What to work on —
In full and without change, return each entry.

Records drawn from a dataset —
== Segment start ==

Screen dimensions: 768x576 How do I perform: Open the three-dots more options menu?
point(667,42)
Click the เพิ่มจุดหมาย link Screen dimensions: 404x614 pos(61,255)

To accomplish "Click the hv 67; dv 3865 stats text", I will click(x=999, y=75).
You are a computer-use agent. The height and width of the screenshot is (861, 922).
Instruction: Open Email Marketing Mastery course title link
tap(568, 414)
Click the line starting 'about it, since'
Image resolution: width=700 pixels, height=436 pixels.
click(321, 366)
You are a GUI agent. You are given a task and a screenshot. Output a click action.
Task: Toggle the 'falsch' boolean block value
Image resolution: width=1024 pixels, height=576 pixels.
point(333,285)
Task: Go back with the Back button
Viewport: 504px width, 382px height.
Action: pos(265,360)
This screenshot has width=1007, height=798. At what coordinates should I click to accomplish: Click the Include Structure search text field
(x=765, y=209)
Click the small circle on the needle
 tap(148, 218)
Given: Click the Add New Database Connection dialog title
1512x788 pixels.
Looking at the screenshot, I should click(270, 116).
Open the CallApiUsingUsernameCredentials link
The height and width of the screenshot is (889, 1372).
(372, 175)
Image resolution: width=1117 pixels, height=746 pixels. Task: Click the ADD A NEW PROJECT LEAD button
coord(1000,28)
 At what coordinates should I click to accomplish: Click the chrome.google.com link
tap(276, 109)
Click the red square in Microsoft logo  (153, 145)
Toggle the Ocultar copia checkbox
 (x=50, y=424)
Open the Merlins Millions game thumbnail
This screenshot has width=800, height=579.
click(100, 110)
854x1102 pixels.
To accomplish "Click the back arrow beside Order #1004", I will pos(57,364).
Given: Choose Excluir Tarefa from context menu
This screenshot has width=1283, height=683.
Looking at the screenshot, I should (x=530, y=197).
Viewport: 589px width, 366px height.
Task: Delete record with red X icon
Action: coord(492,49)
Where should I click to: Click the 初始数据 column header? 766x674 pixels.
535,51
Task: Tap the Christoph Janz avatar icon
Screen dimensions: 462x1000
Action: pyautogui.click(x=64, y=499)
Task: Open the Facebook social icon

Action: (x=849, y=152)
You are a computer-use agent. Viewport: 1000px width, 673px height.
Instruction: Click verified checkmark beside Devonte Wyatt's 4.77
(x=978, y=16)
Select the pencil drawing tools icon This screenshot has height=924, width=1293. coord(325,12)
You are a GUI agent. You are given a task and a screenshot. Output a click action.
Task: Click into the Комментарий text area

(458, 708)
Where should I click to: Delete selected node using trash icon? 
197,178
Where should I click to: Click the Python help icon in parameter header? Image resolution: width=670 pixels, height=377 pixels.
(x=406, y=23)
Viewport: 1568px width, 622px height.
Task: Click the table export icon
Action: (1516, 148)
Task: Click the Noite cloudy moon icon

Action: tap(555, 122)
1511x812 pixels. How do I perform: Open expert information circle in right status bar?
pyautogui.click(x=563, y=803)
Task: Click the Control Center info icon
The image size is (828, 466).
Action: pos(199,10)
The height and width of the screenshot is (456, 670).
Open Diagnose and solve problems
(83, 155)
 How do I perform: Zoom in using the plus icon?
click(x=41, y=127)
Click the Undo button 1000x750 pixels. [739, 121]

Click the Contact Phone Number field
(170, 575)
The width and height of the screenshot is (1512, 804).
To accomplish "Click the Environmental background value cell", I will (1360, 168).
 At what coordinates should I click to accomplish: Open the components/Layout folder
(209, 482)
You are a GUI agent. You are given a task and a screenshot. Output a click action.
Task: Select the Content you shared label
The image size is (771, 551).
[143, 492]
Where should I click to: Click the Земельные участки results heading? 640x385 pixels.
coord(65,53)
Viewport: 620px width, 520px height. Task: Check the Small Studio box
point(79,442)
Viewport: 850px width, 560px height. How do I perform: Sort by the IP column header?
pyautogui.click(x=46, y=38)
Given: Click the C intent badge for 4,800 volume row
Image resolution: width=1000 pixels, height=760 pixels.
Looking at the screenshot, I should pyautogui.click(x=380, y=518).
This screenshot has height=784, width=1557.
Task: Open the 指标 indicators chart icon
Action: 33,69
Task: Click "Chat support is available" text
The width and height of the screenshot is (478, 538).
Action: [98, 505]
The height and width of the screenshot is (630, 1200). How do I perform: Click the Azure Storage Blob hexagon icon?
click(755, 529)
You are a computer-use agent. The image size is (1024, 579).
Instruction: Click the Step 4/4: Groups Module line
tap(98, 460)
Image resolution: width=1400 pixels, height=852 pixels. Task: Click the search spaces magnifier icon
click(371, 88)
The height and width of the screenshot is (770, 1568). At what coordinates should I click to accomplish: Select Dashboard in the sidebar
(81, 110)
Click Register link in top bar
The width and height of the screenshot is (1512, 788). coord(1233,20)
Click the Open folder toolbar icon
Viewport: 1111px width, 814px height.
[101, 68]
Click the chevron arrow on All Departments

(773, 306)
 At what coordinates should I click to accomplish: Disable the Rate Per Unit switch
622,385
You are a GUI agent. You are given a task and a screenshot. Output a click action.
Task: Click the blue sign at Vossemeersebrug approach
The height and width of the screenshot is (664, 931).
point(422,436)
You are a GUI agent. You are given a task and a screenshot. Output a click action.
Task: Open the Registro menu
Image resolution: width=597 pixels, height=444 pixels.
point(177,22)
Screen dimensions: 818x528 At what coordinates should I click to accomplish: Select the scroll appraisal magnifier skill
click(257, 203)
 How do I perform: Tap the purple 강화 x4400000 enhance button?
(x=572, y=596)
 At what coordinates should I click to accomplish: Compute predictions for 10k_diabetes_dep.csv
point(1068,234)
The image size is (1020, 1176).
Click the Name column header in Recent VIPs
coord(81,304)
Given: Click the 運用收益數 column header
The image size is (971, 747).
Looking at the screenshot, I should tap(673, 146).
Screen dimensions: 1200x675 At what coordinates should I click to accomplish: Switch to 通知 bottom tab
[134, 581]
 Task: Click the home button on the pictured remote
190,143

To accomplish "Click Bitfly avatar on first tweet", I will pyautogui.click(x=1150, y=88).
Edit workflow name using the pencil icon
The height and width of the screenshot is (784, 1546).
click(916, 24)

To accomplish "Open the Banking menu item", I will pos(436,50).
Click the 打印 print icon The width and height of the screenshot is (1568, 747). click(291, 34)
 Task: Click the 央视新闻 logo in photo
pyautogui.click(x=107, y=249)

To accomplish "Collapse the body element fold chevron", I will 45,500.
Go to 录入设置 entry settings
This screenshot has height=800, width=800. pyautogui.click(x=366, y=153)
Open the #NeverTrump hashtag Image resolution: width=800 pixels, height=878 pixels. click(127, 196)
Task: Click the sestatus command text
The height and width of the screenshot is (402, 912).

== Segment end ==

Completed task —
Screen dimensions: 768x576 How do I perform: Open the three-dots more options menu?
point(667,42)
Click the เพิ่มจุดหมาย link Screen dimensions: 404x614 pos(61,255)

To accomplish "Click the hv 67; dv 3865 stats text", I will click(x=999, y=75).
You are a computer-use agent. The height and width of the screenshot is (861, 922).
Instruction: Open Email Marketing Mastery course title link
tap(568, 414)
Click the line starting 'about it, since'
Image resolution: width=700 pixels, height=436 pixels.
click(321, 366)
You are a GUI agent. You are given a task and a screenshot. Output a click action.
Task: Toggle the 'falsch' boolean block value
Image resolution: width=1024 pixels, height=576 pixels.
point(333,285)
Task: Go back with the Back button
Viewport: 504px width, 382px height.
Action: pos(265,360)
This screenshot has width=1007, height=798. At what coordinates should I click to accomplish: Click the Include Structure search text field
(x=765, y=209)
Click the small circle on the needle
 tap(148, 218)
Given: Click the Add New Database Connection dialog title
1512x788 pixels.
Looking at the screenshot, I should click(270, 116).
Open the CallApiUsingUsernameCredentials link
The height and width of the screenshot is (889, 1372).
(372, 175)
Image resolution: width=1117 pixels, height=746 pixels. Task: Click the ADD A NEW PROJECT LEAD button
coord(1000,28)
 At what coordinates should I click to accomplish: Click the chrome.google.com link
tap(276, 109)
Click the red square in Microsoft logo  (153, 145)
Toggle the Ocultar copia checkbox
 (x=50, y=424)
Open the Merlins Millions game thumbnail
This screenshot has width=800, height=579.
click(100, 110)
854x1102 pixels.
To accomplish "Click the back arrow beside Order #1004", I will pos(57,364).
Given: Choose Excluir Tarefa from context menu
This screenshot has width=1283, height=683.
Looking at the screenshot, I should (x=530, y=197).
Viewport: 589px width, 366px height.
Task: Delete record with red X icon
Action: coord(492,49)
Where should I click to: Click the 初始数据 column header? 766x674 pixels.
535,51
Task: Tap the Christoph Janz avatar icon
Screen dimensions: 462x1000
Action: pyautogui.click(x=64, y=499)
Task: Open the Facebook social icon

Action: (x=849, y=152)
You are a computer-use agent. Viewport: 1000px width, 673px height.
Instruction: Click verified checkmark beside Devonte Wyatt's 4.77
(x=978, y=16)
Select the pencil drawing tools icon This screenshot has height=924, width=1293. coord(325,12)
You are a GUI agent. You are given a task and a screenshot. Output a click action.
Task: Click into the Комментарий text area

(458, 708)
Where should I click to: Delete selected node using trash icon? 
197,178
Where should I click to: Click the Python help icon in parameter header? Image resolution: width=670 pixels, height=377 pixels.
(x=406, y=23)
Viewport: 1568px width, 622px height.
Task: Click the table export icon
Action: (1516, 148)
Task: Click the Noite cloudy moon icon

Action: tap(555, 122)
1511x812 pixels. How do I perform: Open expert information circle in right status bar?
pyautogui.click(x=563, y=803)
Task: Click the Control Center info icon
The image size is (828, 466).
Action: pos(199,10)
The height and width of the screenshot is (456, 670).
Open Diagnose and solve problems
(83, 155)
 How do I perform: Zoom in using the plus icon?
click(x=41, y=127)
Click the Undo button 1000x750 pixels. [739, 121]

Click the Contact Phone Number field
(170, 575)
The width and height of the screenshot is (1512, 804).
To accomplish "Click the Environmental background value cell", I will (1360, 168).
 At what coordinates should I click to accomplish: Open the components/Layout folder
(209, 482)
You are a GUI agent. You are given a task and a screenshot. Output a click action.
Task: Select the Content you shared label
The image size is (771, 551).
[143, 492]
Where should I click to: Click the Земельные участки results heading? 640x385 pixels.
coord(65,53)
Viewport: 620px width, 520px height. Task: Check the Small Studio box
point(79,442)
Viewport: 850px width, 560px height. How do I perform: Sort by the IP column header?
pyautogui.click(x=46, y=38)
Given: Click the C intent badge for 4,800 volume row
Image resolution: width=1000 pixels, height=760 pixels.
Looking at the screenshot, I should pyautogui.click(x=380, y=518).
This screenshot has height=784, width=1557.
Task: Open the 指标 indicators chart icon
Action: 33,69
Task: Click "Chat support is available" text
The width and height of the screenshot is (478, 538).
Action: [98, 505]
The height and width of the screenshot is (630, 1200). How do I perform: Click the Azure Storage Blob hexagon icon?
click(755, 529)
You are a computer-use agent. The image size is (1024, 579).
Instruction: Click the Step 4/4: Groups Module line
tap(98, 460)
Image resolution: width=1400 pixels, height=852 pixels. Task: Click the search spaces magnifier icon
click(371, 88)
The height and width of the screenshot is (770, 1568). At what coordinates should I click to accomplish: Select Dashboard in the sidebar
(81, 110)
Click Register link in top bar
The width and height of the screenshot is (1512, 788). coord(1233,20)
Click the Open folder toolbar icon
Viewport: 1111px width, 814px height.
[101, 68]
Click the chevron arrow on All Departments

(773, 306)
 At what coordinates should I click to accomplish: Disable the Rate Per Unit switch
622,385
You are a GUI agent. You are given a task and a screenshot. Output a click action.
Task: Click the blue sign at Vossemeersebrug approach
The height and width of the screenshot is (664, 931).
point(422,436)
You are a GUI agent. You are given a task and a screenshot. Output a click action.
Task: Open the Registro menu
Image resolution: width=597 pixels, height=444 pixels.
point(177,22)
Screen dimensions: 818x528 At what coordinates should I click to accomplish: Select the scroll appraisal magnifier skill
click(257, 203)
 How do I perform: Tap the purple 강화 x4400000 enhance button?
(x=572, y=596)
 At what coordinates should I click to accomplish: Compute predictions for 10k_diabetes_dep.csv
point(1068,234)
The image size is (1020, 1176).
Click the Name column header in Recent VIPs
coord(81,304)
Given: Click the 運用收益數 column header
The image size is (971, 747).
Looking at the screenshot, I should tap(673, 146).
Screen dimensions: 1200x675 At what coordinates should I click to accomplish: Switch to 通知 bottom tab
[134, 581]
 Task: Click the home button on the pictured remote
190,143

To accomplish "Click Bitfly avatar on first tweet", I will pyautogui.click(x=1150, y=88).
Edit workflow name using the pencil icon
The height and width of the screenshot is (784, 1546).
click(916, 24)

To accomplish "Open the Banking menu item", I will pos(436,50).
Click the 打印 print icon The width and height of the screenshot is (1568, 747). click(291, 34)
 Task: Click the 央视新闻 logo in photo
pyautogui.click(x=107, y=249)

To accomplish "Collapse the body element fold chevron", I will 45,500.
Go to 录入设置 entry settings
This screenshot has height=800, width=800. pyautogui.click(x=366, y=153)
Open the #NeverTrump hashtag Image resolution: width=800 pixels, height=878 pixels. click(127, 196)
Task: Click the sestatus command text
The height and width of the screenshot is (402, 912).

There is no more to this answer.